Porth Nanven Cove (also known as Cot Valley Beach) is an absolutely breath taking place to swim. Situated near St Just In Cornwall it is a beach better known as the 'dinosaur egg beach'. This is due to its large and perfectly egg shaped boulders that have developed over the years - mostly through being tossed around and smoothed over by the relentless movement of the sea.
I visited Porth Nanven a lot as a child and as a teenager. With friends living in the local village of St Just it was a magical place to go to all year round. You can drive straight from Penzance on the A30 eventually turning onto the A3071 heading to St Just. (On the left here there is a beautiful quarry but don't be tempted to swim as unfortunately it is not safe).
When you get to the town of St Just you drive straight down Cornwall Road, eventually taking a left down Bosorne Road. There will now be signs for Cot Valley which will lead you past some beautiful little cottages and eventually you will be greeted by the sea.
There is some parking at the bottom but only really enough for 5 or 6 cars - a small amount of parking is available on the left with more on the seafront at the very end of the road facing the cove.
I have always been mesmerised by this cove, the rock formations are like something out of a sci fi film, with dark black shading on the curvature of the surrounding rocks and a faint yellowing of the perfectly formed large egg like pebbles!
If you visit at half tide (as the tide is retreating) you can climb over the rocks onto the white sand and turn left to discover an array of beautifully clear plunge pools (just allow yourself enough time to get back as climbing up the cliff face is pretty impossible if the tide suddenly starts to come back in).

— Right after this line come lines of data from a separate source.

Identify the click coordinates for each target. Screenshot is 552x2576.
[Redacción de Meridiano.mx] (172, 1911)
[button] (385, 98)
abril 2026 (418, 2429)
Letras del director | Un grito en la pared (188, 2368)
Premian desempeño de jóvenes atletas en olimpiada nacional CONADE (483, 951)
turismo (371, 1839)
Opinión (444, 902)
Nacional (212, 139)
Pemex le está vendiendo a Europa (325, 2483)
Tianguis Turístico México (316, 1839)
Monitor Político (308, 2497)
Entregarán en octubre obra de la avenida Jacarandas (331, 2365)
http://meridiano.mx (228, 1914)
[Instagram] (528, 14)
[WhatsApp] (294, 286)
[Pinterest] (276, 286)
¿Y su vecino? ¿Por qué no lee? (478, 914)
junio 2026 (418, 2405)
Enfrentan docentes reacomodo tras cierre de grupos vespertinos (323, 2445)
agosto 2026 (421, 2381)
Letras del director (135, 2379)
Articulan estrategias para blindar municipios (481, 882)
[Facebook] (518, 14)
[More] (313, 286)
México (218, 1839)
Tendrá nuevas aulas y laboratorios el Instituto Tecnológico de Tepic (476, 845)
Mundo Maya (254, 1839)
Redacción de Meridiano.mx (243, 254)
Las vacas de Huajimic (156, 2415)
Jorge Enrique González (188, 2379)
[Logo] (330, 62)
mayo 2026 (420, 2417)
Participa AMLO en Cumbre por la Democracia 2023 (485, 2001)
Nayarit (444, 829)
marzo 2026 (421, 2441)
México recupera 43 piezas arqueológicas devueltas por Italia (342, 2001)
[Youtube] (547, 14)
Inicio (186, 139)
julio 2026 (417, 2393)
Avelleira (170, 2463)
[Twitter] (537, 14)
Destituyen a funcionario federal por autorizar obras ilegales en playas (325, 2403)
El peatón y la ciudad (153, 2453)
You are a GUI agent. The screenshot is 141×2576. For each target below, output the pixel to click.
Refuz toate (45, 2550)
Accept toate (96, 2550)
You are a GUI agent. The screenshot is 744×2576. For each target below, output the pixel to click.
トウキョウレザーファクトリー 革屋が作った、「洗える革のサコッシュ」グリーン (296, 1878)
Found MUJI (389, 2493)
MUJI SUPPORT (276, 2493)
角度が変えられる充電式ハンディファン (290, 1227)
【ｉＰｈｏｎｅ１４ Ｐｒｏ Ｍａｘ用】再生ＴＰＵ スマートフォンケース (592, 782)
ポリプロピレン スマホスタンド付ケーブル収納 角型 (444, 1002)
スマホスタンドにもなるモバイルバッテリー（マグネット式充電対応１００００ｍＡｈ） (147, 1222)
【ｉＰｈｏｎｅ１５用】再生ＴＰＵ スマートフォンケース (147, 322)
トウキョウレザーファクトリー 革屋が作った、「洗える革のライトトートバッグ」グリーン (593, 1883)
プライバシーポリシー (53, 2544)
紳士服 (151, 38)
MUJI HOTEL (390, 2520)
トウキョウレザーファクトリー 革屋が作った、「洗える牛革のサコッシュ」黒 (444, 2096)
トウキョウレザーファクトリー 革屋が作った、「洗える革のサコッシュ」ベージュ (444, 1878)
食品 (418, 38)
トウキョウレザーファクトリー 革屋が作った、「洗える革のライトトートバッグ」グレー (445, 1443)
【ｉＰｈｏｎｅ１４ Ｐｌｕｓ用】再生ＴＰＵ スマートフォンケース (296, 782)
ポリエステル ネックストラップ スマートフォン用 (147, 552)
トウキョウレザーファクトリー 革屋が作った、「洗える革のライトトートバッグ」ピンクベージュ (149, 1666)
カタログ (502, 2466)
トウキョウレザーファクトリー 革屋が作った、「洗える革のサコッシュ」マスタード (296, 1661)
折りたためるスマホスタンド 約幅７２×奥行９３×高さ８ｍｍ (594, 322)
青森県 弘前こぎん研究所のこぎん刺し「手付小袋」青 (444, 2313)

You can, as I do, also walk the coast path off towards the right by climbing up the embankment - be careful as there are signs for old mines and some of the ledges are quite steep with deep overhangs. As you make your way across the top of the cliffs you gain beautiful views of the large rocks opposite - better known as the Brisons and on a clear day you can see Sennen Cove Beach basking in the sunshine in the distance.
On my wild swimming walk I was also lucky enough to see a Chough divebomb into one of the mines. Porth Nanven cove is a popular spot for birdwatchers and I saw a few of these on my travels making it feel not so isolated as you walk some of the cliffs deserted coast paths.
Safety wise, the swells can be unpredictable in rough weather and the conditions can change very quickly. It is best to be cautious and go on a calm dry day. It is also a small local area and so again please try to visit (as I do) in off peak times and ensure that all litter etc is taken home as there are no bins or facilities here. There is a help phone but obviously no lifeguard and so every care should be taken when entering the water from the beach at low tide due to sharp metal being left over from a submarine that broke free on its way to Newport for scrapping. It is however, stated to be safe to swim here by the National Trust.
Porth Nanven to me is an absolute treasure of a swim. The landscape quite honestly is breath taking and an obvious hit with local photographers. It can in the right light look almost like something straight out of a fairy tail. With its crystal clear water, quirky rock formations, relative isolation and dramatic cliff overhangs it really is a must to visit in the winter if you can manage to make it there!